→ ACTION ITEM: Your copy should hold exactly the lines from the one containing "Task: Click the Add Campaign plus icon" through the last line of the entries, and no pictures.

───── MATERIAL FOR THIS EXERCISE

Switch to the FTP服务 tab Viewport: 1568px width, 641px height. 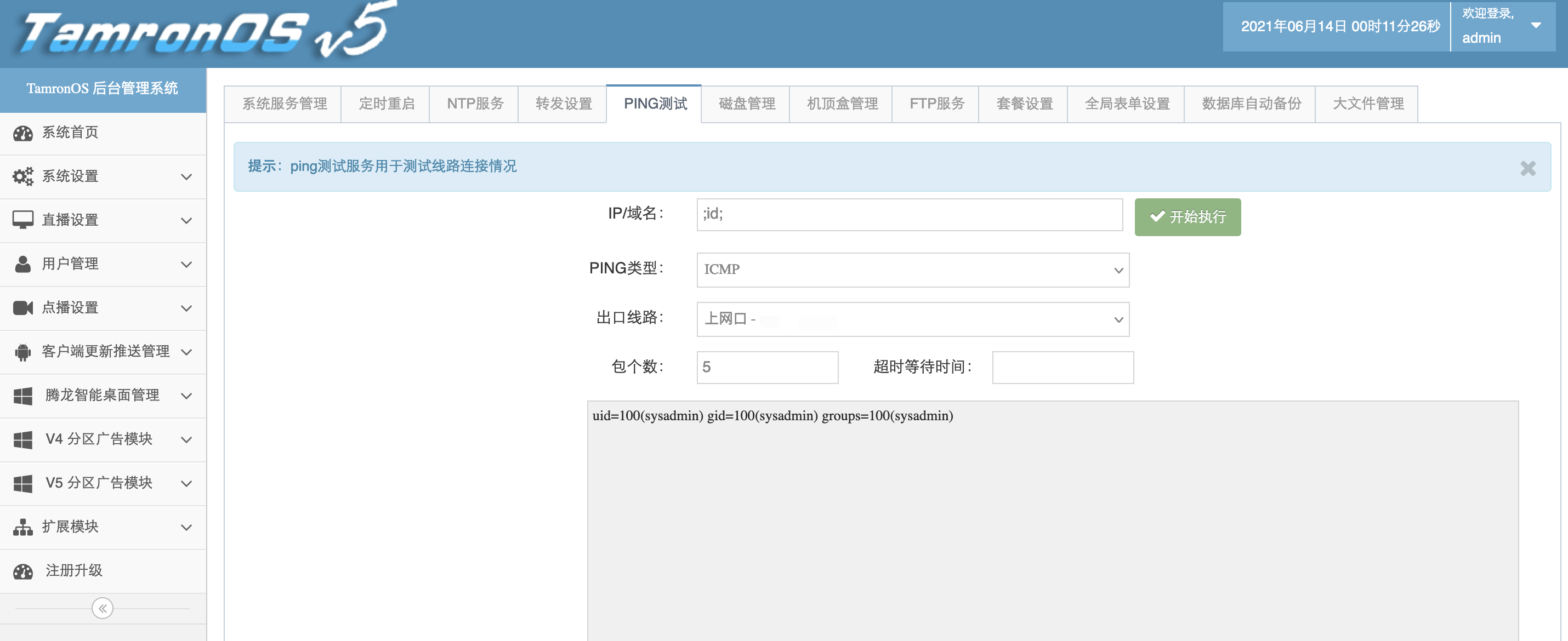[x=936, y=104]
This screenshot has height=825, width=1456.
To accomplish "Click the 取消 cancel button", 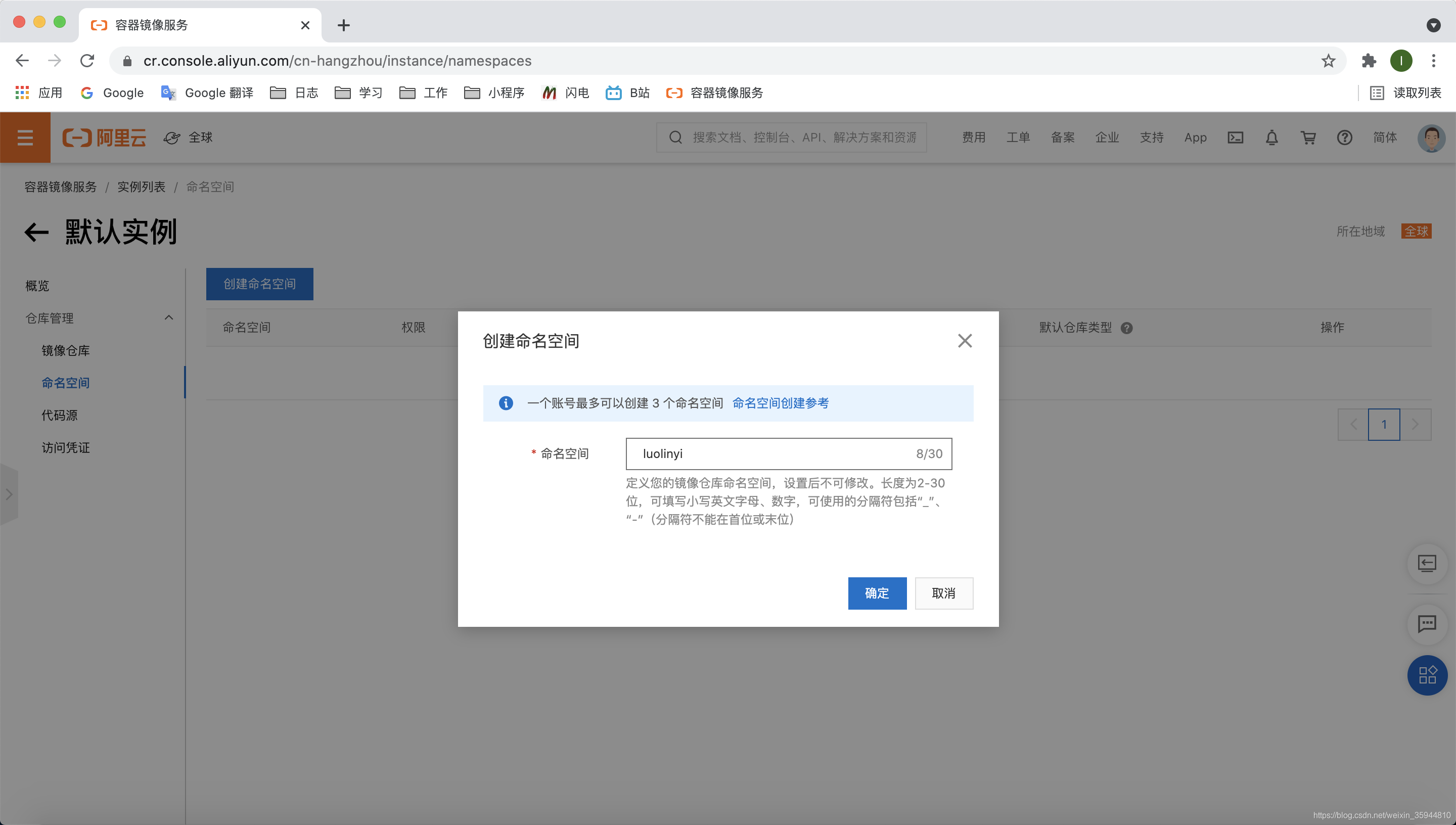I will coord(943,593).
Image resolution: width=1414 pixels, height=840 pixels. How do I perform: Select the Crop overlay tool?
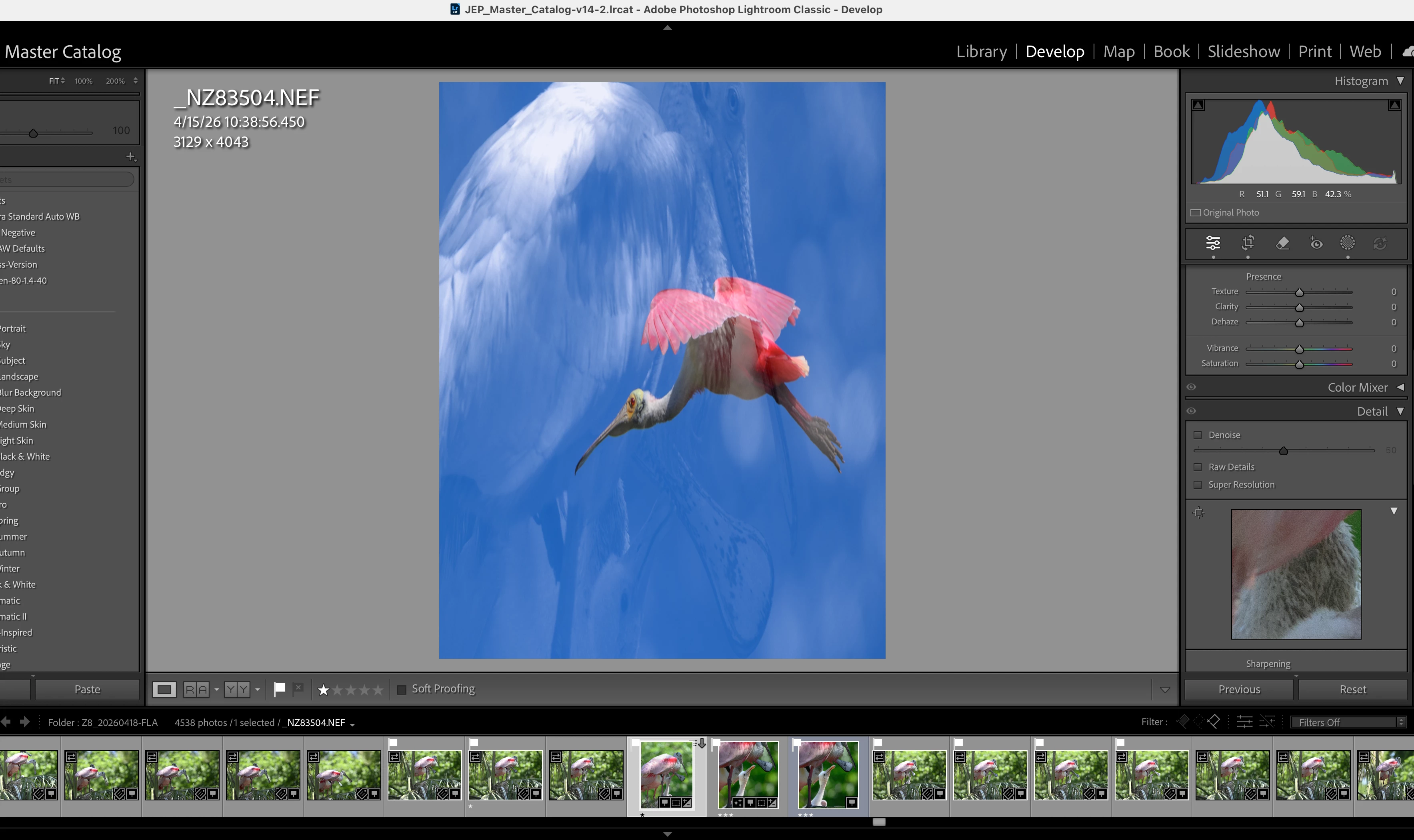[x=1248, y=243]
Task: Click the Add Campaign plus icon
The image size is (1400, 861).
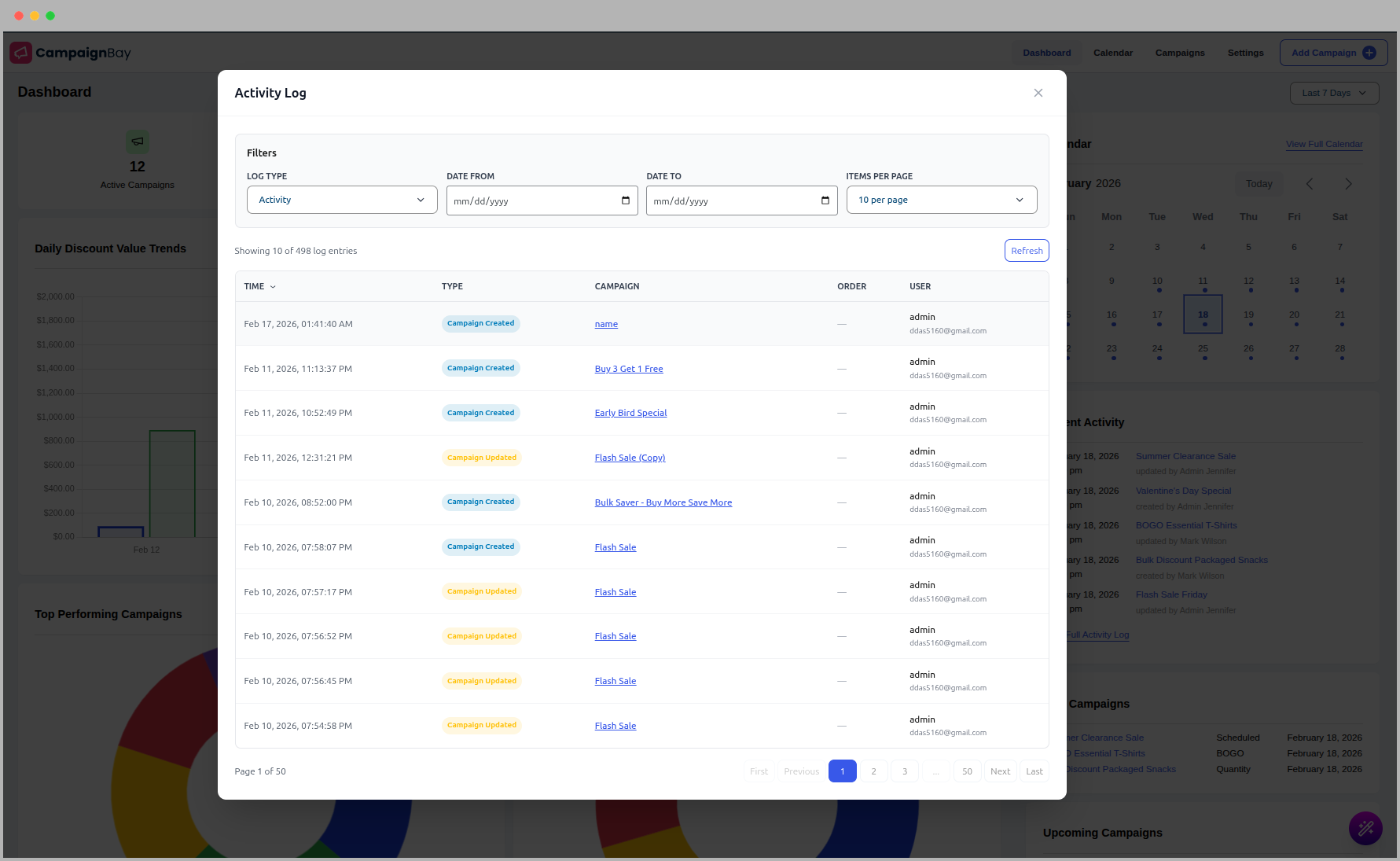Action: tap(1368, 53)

──────────

→ ANSWER BOX:
Task: Click the Add Campaign plus icon
The image size is (1400, 861).
Action: tap(1368, 53)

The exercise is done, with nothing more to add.